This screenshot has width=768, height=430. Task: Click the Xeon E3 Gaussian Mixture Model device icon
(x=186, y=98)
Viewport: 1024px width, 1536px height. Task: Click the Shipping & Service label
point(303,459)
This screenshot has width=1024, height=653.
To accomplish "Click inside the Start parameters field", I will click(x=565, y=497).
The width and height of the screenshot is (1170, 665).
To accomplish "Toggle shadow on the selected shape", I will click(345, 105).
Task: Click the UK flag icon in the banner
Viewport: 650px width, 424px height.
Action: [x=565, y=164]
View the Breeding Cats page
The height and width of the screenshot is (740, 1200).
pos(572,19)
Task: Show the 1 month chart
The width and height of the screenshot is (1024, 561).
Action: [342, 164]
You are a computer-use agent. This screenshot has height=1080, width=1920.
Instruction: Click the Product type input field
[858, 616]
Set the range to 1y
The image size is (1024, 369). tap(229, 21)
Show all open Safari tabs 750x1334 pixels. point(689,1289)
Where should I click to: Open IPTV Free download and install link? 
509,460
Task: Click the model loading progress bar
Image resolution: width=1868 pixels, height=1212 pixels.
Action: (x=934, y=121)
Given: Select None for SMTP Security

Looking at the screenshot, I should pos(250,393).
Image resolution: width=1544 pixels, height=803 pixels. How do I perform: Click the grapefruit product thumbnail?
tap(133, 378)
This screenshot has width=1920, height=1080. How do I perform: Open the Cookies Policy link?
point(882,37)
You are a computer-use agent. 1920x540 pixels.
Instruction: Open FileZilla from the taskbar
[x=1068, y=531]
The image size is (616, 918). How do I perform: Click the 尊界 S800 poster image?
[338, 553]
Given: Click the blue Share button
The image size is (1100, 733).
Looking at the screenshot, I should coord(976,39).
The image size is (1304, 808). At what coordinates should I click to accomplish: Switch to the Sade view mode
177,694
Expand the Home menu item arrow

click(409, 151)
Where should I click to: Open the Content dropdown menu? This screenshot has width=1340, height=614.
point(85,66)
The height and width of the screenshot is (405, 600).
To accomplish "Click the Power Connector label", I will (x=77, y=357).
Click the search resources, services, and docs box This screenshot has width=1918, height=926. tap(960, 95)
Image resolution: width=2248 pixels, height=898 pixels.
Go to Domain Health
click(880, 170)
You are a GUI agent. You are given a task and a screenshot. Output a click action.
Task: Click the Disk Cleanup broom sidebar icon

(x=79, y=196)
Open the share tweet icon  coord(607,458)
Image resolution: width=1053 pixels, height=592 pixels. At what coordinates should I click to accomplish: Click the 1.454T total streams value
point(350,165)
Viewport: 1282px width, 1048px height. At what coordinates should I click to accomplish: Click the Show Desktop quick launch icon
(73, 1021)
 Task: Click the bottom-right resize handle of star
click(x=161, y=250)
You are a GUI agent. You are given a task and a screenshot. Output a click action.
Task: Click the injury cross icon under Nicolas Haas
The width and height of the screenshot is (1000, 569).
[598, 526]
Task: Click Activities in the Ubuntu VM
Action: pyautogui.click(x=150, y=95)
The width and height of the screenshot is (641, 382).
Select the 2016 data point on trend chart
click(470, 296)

» What is expected
Could you print exactly the lines from the one containing "The width and height of the screenshot is (1000, 569)." through the last line of the records above?

» Answer for this exercise
The width and height of the screenshot is (1000, 569).
[598, 526]
Task: Click Activities in the Ubuntu VM
Action: pyautogui.click(x=150, y=95)
The width and height of the screenshot is (641, 382).
Select the 2016 data point on trend chart
click(470, 296)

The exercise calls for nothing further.